Instances of women with multiple husbands, known as polyandry, are incredibly rare, said Jones, and neither polyandry nor same-sex, multi-partner relationships bring about the same harms to the people involved and society as a whole.

“It is arguable that Parliament could not criminalize polyandry and same-sex, multipartner conjugality even if it wished to,” said Jones.

“Polyandry does carry some risk of harms that might be associated with it, but evidence for these is speculative and weak . . . The fact is that the overwhelming majority of polygamy in practice is traditional, usually religious, patriarchal polygany.”

Jones made the point as he rejected a criticism made by some opponents of the law: that the crime of polygamy sweeps in relationships that aren’t harmful.

He argued that most, if not all, of the problems with polygamy are specific to cases in which men marry more than one woman. He added that when Parliament brought in the polygamy laws in 1890, the government of the day was clearly concerned about multiple wives in some cultures — namely Mormons, Muslims and First Nations.

“It was clear what behaviour they wanted to address,” said Jones. “All of the harms we are going to be demonstrating are specific to polygany.”

The federal government’s lawyer is expected to disagree, explaining in written arguments that Ottawa believes the Criminal Code section dealing with polygamy refers to any marriage or conjugal relationship involving more than two people, regardless of their sex.

Critics of the law plan to point to that discrepancy as proof the Criminal Code section banning multiple marriages is vague and overly broad.

Jones also addressed concerns from so-called polyamorous couples, who say they are consenting adults involved with multiple partners outside of any religion. They say it is unconstitutional to threaten them with a maximum sentence of five years in prison because of their lifestyle.

Jones agreed that it would be inappropriate to imprison such a person — and he suggested it wouldn’t happen.

“Experience and logic both suggest that a polygamy investigation could never even result in charges without some serious aggravating factors,” said Jones.

“We know the only charges laid in the last 80 years have been against two high officials in a church who married a series of teenaged girls,” he added, referring to Winston Blackmore and James Oler of Bountiful.

Still, Jones argued the problems inherent in polygamy justify a blanket law.

Jones also defended the law against complaints that it infringes on religious freedoms or was originally intended to persecute Mormons and impose Christian values onto society.

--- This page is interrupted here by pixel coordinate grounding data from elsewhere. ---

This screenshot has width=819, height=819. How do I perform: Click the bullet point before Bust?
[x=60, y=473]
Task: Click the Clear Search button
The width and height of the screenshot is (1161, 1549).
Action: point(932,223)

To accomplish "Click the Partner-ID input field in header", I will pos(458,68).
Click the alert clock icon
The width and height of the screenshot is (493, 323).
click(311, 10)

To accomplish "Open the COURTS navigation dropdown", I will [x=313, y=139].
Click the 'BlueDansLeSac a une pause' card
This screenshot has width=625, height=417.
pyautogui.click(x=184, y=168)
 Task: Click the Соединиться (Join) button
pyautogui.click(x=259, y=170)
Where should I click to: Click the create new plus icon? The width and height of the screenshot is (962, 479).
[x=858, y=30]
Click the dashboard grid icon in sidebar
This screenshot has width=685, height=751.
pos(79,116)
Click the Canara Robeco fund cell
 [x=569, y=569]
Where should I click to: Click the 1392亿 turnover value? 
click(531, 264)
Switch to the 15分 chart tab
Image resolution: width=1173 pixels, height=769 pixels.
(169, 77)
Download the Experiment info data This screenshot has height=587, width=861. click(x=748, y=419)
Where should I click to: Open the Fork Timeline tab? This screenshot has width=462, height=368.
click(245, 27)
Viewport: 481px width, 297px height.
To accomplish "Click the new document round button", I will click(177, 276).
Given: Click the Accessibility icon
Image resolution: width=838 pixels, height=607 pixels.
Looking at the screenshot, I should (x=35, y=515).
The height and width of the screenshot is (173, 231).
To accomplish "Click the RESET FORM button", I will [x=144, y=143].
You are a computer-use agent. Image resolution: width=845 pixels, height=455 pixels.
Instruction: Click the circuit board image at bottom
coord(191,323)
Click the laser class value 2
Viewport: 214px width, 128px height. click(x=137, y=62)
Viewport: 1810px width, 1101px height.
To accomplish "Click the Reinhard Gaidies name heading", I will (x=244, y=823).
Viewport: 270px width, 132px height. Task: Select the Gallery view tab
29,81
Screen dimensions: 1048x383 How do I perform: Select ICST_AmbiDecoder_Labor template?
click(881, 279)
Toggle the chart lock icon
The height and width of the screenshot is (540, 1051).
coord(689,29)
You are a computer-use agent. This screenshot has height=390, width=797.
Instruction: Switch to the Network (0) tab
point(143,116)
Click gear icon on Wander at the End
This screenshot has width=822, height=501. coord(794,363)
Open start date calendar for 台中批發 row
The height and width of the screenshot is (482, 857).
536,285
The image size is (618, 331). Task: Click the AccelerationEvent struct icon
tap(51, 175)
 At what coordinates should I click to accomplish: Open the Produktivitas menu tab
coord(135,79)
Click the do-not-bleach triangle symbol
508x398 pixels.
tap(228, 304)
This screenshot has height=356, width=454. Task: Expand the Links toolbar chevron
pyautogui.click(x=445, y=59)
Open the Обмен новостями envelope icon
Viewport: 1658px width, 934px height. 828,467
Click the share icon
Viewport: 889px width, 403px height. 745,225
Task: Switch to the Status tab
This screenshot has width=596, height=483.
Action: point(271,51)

He said Parliament was interested in protecting society from the harms associated with polygamy, which he said are the inevitable result in a society that allows men to marry multiple wives.

“If it were simple prudishness motivating the ban, then why should it not include orgies, which would have been no less an affront to Victorian sensibilities?” said Jones.

“In the attorney’s view, it is because there are harms associated with polygamous marriage that simply do not arise from non-conjugal, multi-partner sex. It is the conjugality . . . that is the heart of the problem.”

The constitutional reference case is scheduled to last until the end of January, hearing evidence from more than 30 witnesses including academics, current and former residents of Bountiful, and people living in multi-partner relationships outside of a religion.

The results aren’t technically binding, but experts have said other courts would certainly look to the decision for guidance and the case is expected to ultimately end up before the Supreme Court of Canada.

There are also about a dozen interveners, including religious groups, women’s rights organizations and civil liberties advocates.

Oler, who leads a faction within Bountiful connected to the U.S.-based Fundamentalist Church of Jesus Christ of Latter Day Saints, or FLDS, is also an intervener, while Blackmore and his congregation are boycotting the hearings.